I recently spent a ridiculous amount of time and column inches rambling about the reasons why it is impossible to create a normal and civil conversation about the number of mass shootings in the United States. Before I could reach my conclusions about how to transcend those discussions and achieve consensus, I was overcome by exhaustion and forced to abbreviate my observations.
Thankfully for those that wish to follow my ideas and cannot wait for my body to achieve the sort of physical condition to mechanically express the logical conclusions of the arguments, there are other minds at work in the wide world.
As a prime example, I would like to refer you to this article: HERE. It does the exact opposite of what I've done — it skips past all of the awful rhetorical tricks and procedural sidesteps and gets to the actual problem.
To summarize: there is no quick answer, no bill, no regulation, no executive order that will cure this epidemic. To even insist that there is one is foolish.
Here's the thing - the culture is violent, and this is the one occasion where trickle-down works.
If the government establishes its core values as those of compassion and caring, this culture of violence will decay. Other than that, here are four steps to stop your citizens from murdering one another.
- Stop drone-bombing countries like Pakistan, Yemen, and Chad. If you want to declare war, declare war. These extra-jurisdictional killings are awful, illegal, and set a bad precedent for your own children.

▸ **Study questions**
1 – In the commentary on mass shootings, which countries does the writer say should no longer be drone-bombed?
2 – Extend the commentary on mass shootings beyond its final sentence.

[Excerpts from a dataset]
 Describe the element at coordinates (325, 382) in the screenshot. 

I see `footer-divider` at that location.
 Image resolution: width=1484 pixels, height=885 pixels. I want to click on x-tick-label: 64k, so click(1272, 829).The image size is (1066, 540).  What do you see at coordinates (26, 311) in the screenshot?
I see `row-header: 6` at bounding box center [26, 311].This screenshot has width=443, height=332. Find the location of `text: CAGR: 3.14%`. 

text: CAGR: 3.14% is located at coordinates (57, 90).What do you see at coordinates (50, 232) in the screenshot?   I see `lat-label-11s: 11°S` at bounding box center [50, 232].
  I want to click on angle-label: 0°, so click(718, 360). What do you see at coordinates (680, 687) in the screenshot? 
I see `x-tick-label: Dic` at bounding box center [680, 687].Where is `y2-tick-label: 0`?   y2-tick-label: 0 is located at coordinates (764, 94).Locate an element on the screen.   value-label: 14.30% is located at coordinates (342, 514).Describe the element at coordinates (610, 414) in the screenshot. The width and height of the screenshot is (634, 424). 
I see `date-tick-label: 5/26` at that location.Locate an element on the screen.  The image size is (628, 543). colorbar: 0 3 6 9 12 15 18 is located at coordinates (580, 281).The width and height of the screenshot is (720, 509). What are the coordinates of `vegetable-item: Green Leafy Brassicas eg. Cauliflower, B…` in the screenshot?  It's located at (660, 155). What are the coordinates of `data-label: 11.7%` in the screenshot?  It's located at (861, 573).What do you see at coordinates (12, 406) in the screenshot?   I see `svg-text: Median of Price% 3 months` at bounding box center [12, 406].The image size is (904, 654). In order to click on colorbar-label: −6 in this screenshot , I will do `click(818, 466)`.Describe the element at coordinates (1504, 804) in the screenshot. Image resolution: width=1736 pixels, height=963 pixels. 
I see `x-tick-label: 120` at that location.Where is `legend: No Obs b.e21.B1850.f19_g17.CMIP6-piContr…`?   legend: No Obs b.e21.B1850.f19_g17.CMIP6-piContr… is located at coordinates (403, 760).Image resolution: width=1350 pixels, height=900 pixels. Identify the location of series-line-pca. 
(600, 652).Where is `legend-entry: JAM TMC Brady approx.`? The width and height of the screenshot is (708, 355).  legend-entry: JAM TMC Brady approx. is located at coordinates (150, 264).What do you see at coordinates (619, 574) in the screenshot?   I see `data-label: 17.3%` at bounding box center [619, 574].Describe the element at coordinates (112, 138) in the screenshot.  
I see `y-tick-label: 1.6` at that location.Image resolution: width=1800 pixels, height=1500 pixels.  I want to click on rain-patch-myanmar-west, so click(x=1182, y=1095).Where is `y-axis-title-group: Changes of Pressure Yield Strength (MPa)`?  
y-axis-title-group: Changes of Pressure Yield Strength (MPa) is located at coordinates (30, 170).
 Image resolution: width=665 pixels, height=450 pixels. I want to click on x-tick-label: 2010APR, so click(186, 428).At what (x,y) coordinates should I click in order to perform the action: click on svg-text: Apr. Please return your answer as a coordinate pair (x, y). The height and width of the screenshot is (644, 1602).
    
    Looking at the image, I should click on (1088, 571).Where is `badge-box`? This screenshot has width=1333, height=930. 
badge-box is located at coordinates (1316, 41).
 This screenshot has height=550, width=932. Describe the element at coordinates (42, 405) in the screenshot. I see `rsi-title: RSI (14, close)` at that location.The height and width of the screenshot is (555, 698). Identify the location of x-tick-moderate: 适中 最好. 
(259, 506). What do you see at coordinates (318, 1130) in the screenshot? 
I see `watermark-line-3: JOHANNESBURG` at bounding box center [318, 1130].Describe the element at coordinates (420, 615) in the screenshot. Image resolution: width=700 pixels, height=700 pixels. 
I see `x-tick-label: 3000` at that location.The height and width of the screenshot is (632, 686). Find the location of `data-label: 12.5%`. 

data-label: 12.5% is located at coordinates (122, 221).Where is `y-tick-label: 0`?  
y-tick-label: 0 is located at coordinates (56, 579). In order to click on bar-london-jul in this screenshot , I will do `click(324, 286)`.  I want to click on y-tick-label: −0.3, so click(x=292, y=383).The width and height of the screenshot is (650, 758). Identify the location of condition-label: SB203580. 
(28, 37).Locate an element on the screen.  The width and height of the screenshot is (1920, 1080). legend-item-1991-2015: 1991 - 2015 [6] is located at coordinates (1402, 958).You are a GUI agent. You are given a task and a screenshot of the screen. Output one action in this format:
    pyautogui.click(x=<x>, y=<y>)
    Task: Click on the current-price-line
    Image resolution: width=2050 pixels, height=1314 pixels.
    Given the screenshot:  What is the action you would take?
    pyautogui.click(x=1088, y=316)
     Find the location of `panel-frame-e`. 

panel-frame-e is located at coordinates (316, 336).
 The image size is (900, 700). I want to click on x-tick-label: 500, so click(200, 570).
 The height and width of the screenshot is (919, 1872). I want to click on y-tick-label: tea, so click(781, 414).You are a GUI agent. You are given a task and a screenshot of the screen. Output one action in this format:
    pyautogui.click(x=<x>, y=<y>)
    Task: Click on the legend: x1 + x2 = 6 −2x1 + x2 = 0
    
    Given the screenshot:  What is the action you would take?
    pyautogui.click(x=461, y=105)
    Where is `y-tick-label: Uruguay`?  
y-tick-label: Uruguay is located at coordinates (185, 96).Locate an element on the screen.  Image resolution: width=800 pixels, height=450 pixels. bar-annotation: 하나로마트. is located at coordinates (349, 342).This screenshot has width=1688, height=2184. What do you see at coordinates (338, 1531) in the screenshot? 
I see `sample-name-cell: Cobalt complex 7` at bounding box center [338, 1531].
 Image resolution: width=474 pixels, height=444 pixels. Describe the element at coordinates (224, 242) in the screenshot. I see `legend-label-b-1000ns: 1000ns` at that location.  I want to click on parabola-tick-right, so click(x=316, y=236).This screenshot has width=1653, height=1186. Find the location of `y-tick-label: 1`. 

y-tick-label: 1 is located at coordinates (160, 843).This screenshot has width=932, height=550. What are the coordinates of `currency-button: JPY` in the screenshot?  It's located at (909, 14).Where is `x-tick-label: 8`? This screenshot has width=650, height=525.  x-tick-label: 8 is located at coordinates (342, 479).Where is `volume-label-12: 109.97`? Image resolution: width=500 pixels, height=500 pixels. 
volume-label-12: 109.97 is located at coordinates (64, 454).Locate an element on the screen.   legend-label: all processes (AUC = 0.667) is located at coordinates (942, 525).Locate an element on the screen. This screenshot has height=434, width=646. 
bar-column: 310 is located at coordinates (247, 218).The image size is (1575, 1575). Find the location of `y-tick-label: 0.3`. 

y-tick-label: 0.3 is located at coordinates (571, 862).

▸ **Task answers**
1 – Pakistan, Yemen, and Chad.

2 –
- Admit refugees. If you are going to widow women and orphan children, consider their lives valuable enough to consider them worthy of admission to your awful country.
- Stop occupying countries. Nothing screams hypocrisy like enforcing military law on a bunch of innocent people while screaming that you are forcing liberty down their collective throats. After 20 years, Afghanistan doesn't seem to have created a functioning democracy. Conclusion: Americans are terribly good at shooting people in the cause of democracy, but have no idea how it works in any sort of practical manner.
- Stop creating or supplying insurgencies. Why did five American Marines wash up downstream in Niger last year? Isn't it odd how American Marines show up whenever a trade negotiation for natural resources goes sour?
In short, take everything the Nixon administration learned, add a couple of Carter things in, and then ignore everything else since, and you might be able to form a foreign policy.
In short-term, band-aid solutions won't work. Politicians might be able to score points from little policy changes, but those victories will be meaningless. The country as a whole must be able to shift from an ignorant global bully to a an entity capable of contributing to significant economic and climate change.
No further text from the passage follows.